Sur les frais irrépétibles :
L’article 700 du Code de procédure civile dispose que dans toutes les instances le Juge condamne la partie tenue aux dépens ou à la partie perdante à payer à l’autre partie la somme qu’il détermine au titre des frais exposés et non compris dans les dépens. Le Juge tient compte de l’équité ou de la situation économique de la partie condamnée. Il peut, même d’office, pour des raisons tirées des mêmes considérations, dire qu’il y a lieu à condamnation.
En l’espèce, il paraît inéquitable de laisser à la charge du syndicat des copropriétaires de la résidence LE SURCOUF l’intégralité des frais exposés et non compris dans les dépens.
Il convient en conséquence de condamner in solidum les défendeurs à lui verser la somme de 1.500 € en application des dispositions de l’article 700 du Code de procédure civile, et de rejeter leur propre demande à ce titre.
Sur l’exécution provisoire :
Aux termes de l’article 514 du Code de procédure civile, les décisions de première instance sont de droit exécutoires à titre provisoire à moins que la loi ou la décision rendue n’en dispose autrement.

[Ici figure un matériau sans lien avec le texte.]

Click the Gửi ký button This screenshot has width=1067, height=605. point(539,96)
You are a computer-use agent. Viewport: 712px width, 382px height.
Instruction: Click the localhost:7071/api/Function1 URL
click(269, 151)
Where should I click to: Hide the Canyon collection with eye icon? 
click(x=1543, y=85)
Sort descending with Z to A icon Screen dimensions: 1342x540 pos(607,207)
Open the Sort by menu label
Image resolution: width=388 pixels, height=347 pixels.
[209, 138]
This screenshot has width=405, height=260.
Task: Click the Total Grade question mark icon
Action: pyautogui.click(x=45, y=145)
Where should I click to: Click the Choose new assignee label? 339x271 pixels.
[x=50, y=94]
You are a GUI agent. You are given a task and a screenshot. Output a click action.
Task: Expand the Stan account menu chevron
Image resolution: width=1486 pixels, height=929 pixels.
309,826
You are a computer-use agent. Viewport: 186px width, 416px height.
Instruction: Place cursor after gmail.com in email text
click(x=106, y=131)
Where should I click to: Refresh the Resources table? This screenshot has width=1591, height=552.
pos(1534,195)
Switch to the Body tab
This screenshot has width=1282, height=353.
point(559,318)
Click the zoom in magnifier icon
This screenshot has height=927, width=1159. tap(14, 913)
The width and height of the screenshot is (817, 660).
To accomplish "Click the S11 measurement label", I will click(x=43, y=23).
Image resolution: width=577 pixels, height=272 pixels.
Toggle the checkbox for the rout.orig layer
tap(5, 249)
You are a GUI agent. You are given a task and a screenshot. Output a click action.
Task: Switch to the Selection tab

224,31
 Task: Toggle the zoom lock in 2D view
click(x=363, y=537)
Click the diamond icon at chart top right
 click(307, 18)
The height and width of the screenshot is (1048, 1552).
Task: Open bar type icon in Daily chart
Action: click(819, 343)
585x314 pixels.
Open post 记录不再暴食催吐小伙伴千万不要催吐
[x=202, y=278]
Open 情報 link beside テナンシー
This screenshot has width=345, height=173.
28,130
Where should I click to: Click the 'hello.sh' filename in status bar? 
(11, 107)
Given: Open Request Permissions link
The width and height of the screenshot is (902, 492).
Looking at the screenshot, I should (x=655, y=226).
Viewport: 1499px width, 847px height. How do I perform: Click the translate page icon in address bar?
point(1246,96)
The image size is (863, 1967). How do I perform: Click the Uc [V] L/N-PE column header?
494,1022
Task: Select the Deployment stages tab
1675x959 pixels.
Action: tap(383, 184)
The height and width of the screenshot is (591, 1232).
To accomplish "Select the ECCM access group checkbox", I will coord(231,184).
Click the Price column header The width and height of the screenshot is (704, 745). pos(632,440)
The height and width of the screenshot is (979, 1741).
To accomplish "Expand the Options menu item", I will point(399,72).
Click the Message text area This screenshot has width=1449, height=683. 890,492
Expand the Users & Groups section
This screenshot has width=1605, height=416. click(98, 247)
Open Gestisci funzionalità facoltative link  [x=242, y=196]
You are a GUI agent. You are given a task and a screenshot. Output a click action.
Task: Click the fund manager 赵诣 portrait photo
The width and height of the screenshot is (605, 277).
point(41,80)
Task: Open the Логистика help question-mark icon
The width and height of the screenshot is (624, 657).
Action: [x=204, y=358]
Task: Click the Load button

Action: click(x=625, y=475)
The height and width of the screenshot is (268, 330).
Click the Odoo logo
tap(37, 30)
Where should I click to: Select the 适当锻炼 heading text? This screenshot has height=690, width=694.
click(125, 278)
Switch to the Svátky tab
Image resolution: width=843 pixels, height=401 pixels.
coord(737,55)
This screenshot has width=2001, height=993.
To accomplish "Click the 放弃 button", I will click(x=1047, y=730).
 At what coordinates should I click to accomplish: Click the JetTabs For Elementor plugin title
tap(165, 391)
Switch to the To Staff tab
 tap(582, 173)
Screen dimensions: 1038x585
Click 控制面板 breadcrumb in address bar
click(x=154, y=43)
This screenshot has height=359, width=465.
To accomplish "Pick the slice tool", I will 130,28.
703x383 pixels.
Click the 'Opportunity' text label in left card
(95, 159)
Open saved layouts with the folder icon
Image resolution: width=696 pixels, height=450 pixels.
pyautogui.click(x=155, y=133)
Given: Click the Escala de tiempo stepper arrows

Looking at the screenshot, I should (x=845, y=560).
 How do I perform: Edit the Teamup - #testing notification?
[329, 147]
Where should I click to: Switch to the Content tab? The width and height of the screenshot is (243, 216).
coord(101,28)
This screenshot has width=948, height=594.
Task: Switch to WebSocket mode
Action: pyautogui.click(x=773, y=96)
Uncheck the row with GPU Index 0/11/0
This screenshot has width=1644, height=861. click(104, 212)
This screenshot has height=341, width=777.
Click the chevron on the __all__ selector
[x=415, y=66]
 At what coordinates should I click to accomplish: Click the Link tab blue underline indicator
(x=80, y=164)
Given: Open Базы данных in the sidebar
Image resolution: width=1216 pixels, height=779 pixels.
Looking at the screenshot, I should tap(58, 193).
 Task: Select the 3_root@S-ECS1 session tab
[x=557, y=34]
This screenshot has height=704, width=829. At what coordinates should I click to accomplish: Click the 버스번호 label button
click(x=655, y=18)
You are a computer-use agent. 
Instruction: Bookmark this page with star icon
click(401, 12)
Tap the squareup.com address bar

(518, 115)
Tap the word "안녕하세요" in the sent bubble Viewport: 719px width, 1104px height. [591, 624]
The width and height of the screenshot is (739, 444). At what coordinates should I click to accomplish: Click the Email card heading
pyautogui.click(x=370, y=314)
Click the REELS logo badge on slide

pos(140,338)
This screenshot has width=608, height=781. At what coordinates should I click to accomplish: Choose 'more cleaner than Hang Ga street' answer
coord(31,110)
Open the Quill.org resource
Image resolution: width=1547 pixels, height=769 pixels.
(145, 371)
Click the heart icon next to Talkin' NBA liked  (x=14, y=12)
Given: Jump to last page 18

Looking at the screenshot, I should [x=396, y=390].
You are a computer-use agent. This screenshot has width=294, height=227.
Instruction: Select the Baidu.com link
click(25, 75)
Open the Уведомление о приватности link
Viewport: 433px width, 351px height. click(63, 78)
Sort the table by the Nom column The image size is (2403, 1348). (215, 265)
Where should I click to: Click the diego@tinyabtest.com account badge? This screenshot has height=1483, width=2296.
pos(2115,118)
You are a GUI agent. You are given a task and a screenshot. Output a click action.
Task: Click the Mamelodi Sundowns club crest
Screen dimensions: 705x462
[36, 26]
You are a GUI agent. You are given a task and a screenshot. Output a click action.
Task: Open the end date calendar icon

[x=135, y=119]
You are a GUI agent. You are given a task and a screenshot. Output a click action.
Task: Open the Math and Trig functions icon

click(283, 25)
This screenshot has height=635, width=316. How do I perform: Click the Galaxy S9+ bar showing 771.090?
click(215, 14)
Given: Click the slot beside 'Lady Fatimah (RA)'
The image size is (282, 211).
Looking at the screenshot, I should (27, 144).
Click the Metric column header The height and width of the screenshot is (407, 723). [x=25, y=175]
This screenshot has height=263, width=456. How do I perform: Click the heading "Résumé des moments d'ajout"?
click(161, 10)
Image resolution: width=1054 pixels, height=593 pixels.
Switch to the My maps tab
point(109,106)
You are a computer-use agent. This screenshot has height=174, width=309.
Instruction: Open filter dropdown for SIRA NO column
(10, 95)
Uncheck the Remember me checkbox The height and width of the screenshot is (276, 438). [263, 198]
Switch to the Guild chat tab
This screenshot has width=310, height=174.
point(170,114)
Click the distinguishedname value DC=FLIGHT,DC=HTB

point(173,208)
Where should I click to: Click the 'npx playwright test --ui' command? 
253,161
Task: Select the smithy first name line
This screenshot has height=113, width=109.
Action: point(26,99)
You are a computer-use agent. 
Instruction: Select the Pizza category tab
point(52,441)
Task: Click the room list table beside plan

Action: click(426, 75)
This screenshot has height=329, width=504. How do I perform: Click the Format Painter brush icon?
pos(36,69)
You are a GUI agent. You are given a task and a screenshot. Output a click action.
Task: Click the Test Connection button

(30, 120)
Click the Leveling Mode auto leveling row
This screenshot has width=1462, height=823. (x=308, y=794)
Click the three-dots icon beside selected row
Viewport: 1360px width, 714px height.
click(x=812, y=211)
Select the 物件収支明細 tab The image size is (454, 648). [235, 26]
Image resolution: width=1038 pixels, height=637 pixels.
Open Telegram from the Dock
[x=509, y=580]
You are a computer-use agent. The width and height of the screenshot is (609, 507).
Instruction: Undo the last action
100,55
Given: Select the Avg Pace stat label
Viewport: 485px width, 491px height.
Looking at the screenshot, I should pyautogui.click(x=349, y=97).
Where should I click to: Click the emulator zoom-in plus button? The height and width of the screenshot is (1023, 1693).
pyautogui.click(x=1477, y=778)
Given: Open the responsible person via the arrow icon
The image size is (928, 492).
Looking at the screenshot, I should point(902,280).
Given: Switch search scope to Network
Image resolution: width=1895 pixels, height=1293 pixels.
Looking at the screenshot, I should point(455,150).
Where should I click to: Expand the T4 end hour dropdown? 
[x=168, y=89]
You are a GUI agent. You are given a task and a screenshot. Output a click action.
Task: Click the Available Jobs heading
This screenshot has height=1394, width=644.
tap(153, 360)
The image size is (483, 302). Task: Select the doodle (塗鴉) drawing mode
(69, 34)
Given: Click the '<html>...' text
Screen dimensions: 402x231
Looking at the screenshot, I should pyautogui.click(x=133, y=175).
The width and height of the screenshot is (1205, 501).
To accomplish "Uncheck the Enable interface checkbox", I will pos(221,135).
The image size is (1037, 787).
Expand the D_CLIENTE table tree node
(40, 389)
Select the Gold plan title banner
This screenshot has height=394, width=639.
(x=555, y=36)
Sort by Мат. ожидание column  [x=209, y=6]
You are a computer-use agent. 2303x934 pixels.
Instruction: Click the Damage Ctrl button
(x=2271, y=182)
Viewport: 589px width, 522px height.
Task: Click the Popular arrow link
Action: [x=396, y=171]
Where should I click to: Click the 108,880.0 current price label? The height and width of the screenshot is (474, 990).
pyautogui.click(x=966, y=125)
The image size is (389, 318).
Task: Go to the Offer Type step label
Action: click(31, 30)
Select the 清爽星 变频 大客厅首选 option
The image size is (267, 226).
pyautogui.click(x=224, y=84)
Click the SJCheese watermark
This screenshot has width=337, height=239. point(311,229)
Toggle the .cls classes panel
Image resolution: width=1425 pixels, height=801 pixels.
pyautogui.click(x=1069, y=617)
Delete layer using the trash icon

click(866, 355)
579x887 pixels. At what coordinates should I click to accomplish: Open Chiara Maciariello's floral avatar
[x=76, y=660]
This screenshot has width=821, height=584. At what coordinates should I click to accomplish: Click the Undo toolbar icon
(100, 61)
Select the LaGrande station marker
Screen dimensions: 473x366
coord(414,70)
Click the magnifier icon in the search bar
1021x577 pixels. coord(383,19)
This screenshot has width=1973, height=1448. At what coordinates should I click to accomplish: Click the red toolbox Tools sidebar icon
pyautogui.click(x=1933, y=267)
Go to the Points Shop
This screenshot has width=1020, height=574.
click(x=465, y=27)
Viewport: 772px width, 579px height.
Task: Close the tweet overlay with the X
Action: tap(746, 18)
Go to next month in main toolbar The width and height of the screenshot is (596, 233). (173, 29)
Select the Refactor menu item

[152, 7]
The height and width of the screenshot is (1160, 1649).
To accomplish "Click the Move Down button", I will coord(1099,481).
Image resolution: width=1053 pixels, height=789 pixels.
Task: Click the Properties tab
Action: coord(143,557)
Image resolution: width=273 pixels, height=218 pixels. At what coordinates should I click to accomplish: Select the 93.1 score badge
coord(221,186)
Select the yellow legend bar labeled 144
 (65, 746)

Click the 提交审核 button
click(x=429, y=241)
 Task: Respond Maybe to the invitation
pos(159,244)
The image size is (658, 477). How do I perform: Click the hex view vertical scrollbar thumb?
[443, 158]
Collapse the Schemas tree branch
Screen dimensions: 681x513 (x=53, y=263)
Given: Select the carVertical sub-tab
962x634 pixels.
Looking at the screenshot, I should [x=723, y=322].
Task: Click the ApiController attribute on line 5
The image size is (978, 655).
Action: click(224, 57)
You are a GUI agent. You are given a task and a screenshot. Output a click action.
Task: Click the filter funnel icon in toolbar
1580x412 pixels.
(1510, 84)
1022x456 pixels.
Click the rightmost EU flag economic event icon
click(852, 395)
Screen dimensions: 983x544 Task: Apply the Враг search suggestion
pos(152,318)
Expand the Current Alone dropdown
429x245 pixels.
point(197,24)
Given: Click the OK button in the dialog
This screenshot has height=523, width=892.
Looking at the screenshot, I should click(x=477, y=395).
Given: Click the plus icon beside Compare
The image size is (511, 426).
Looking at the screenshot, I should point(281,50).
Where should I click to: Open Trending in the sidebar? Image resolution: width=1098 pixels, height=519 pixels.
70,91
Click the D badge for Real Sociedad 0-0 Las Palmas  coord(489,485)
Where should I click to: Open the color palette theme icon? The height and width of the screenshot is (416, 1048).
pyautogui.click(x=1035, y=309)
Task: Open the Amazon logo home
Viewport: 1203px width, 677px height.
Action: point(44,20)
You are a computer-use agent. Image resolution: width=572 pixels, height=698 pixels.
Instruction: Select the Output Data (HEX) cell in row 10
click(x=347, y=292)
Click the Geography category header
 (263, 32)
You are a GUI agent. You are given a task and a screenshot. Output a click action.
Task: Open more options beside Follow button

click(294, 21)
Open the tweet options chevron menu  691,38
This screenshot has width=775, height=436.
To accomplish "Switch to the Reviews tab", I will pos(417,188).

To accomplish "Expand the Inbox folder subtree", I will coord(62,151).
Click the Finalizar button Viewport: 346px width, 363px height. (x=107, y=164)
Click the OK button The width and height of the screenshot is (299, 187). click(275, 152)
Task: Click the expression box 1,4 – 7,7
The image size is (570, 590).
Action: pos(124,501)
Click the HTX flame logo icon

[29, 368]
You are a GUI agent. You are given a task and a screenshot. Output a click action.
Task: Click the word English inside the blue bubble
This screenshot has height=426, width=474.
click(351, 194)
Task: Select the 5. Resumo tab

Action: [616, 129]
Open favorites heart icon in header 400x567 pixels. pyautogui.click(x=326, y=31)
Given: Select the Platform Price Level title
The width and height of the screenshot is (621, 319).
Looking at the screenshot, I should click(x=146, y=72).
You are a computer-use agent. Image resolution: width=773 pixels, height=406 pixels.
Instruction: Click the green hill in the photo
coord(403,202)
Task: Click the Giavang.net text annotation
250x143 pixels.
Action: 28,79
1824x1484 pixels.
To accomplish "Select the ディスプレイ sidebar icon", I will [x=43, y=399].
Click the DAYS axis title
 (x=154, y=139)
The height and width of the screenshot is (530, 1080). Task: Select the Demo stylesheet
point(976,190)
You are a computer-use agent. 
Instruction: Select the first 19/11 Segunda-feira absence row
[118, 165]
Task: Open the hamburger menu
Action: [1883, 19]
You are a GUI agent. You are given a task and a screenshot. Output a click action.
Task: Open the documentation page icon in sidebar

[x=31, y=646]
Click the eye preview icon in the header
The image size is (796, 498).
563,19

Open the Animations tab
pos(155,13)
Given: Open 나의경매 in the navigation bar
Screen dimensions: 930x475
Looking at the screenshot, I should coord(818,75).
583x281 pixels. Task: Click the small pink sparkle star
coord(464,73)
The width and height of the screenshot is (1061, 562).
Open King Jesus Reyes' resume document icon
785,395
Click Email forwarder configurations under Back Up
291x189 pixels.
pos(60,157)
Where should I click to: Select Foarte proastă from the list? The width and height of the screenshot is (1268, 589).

En l’espèce, il n’y a pas lieu d’écarter l’exécution provisoire, ainsi que sollicité par les défendeurs.
PAR CES MOTIFS :
Le Tribunal, après en avoir délibéré conformément à la Loi, statuant publiquement par jugement mis à disposition au Greffe, contradictoire et en premier ressort,
CONDAMNE in solidum [O] [L], [A] [L], [R] [W] épouse [Z], [V] [I] et [Y] [L] à verser au Syndicat des copropriétaires de la résidence LE SURCOUF la somme de 21.470,39€ au titre des charges de copropriété impayées et des frais jusqu’au 13 novembre 2025, date de la dernière créance arrêtée, avec les intérêts au taux légal à compter du 6 septembre 2024,
DEBOUTE le Syndicat de la copropriété LE SURCOUF de sa demande de majoration conventionnelle du taux d’intérêt légal ;
CONDAMNE in solidum [O] [L], [A] [L], [R] [W] épouse [Z], [V] [I] et [Y] [L] à verser au syndicat des copropriétaires de la résidence LE SURCOUF la somme de 1.000 euros à titre de dommages et intérêts ;
DEBOUTE les défendeurs de leur demande reconventionnelle d’octroi de délais de paiement sur le fondement de l’article 1343-5 du Code civil ;
CONDAMNE in solidum [O] [L], [A] [L], [R] [W] épouse [Z], [V] [I] et [Y] [L] à régler au Syndicat des copropriétaires de la résidence LE SURCOUF la somme de 1.500 € en application des dispositions de l’article 700 du code de procédure civile ;
CONDAMNE in solidum [O] [L], [A] [L], [R] [W] épouse [Z], [V] [I] et [Y] [L] aux entiers dépens ;
REJETTE le surplus des demandes des parties ;
JUGE n’y avoir lieu à écarter l’exécution provisoire.